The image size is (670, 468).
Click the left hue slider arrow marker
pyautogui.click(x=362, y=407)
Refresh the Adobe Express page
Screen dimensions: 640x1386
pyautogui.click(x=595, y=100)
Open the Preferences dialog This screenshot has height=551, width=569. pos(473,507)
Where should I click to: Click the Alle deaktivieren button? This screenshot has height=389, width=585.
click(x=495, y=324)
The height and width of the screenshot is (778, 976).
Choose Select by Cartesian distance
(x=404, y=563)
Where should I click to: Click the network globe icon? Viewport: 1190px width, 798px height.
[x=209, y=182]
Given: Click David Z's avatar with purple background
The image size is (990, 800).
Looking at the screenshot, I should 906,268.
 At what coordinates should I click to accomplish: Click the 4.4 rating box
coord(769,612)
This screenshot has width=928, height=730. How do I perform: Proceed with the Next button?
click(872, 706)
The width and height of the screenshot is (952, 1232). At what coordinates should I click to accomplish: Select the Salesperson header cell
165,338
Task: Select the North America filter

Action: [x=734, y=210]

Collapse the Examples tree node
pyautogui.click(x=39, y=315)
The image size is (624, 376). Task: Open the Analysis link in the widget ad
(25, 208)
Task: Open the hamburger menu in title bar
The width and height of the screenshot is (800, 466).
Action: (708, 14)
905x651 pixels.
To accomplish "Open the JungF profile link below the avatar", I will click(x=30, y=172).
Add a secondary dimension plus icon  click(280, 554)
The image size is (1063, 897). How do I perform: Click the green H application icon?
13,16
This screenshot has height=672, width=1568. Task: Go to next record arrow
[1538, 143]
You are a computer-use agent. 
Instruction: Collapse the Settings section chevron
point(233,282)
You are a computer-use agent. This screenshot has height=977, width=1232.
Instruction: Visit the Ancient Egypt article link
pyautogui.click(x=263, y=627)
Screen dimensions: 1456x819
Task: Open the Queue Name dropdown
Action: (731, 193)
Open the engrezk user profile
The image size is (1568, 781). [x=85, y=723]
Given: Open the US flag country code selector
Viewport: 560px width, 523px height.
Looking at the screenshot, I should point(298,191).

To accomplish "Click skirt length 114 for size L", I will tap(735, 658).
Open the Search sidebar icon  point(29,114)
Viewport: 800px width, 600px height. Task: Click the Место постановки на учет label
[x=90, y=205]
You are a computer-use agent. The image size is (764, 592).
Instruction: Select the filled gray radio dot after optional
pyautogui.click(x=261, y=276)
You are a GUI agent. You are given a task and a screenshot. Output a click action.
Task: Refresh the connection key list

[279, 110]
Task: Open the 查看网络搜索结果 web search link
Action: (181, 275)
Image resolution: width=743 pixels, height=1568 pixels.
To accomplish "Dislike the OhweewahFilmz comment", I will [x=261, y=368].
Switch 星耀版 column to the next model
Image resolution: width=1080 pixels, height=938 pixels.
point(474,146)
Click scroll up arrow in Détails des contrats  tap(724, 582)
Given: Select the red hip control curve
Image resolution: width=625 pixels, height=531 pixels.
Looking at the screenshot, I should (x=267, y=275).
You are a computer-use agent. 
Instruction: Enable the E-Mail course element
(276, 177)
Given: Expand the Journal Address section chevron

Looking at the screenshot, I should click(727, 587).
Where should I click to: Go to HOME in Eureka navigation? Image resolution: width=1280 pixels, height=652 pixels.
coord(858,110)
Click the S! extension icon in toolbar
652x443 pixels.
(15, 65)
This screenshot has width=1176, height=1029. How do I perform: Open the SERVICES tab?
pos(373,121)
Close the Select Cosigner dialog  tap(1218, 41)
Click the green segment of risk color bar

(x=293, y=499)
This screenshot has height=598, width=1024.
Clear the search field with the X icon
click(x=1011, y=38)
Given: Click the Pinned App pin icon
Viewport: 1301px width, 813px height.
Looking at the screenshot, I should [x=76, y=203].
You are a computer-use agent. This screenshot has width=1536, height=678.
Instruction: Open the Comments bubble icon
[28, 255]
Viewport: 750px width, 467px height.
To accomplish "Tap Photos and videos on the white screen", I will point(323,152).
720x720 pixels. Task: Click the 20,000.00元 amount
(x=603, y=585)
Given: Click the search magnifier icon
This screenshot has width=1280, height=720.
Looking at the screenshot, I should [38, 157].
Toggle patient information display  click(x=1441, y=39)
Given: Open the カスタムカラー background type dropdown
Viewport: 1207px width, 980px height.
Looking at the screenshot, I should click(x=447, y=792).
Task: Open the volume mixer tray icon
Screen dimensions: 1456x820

• **What is asked**:
Copy out the part of the records that opens with the line containing "This screenshot has width=1176, height=1029." and closes with the line containing "click(x=1011, y=38)", both of those lines included.

• **Correct response**:
This screenshot has width=1176, height=1029. How do I perform: Open the SERVICES tab?
pos(373,121)
Close the Select Cosigner dialog  tap(1218, 41)
Click the green segment of risk color bar

(x=293, y=499)
This screenshot has height=598, width=1024.
Clear the search field with the X icon
click(x=1011, y=38)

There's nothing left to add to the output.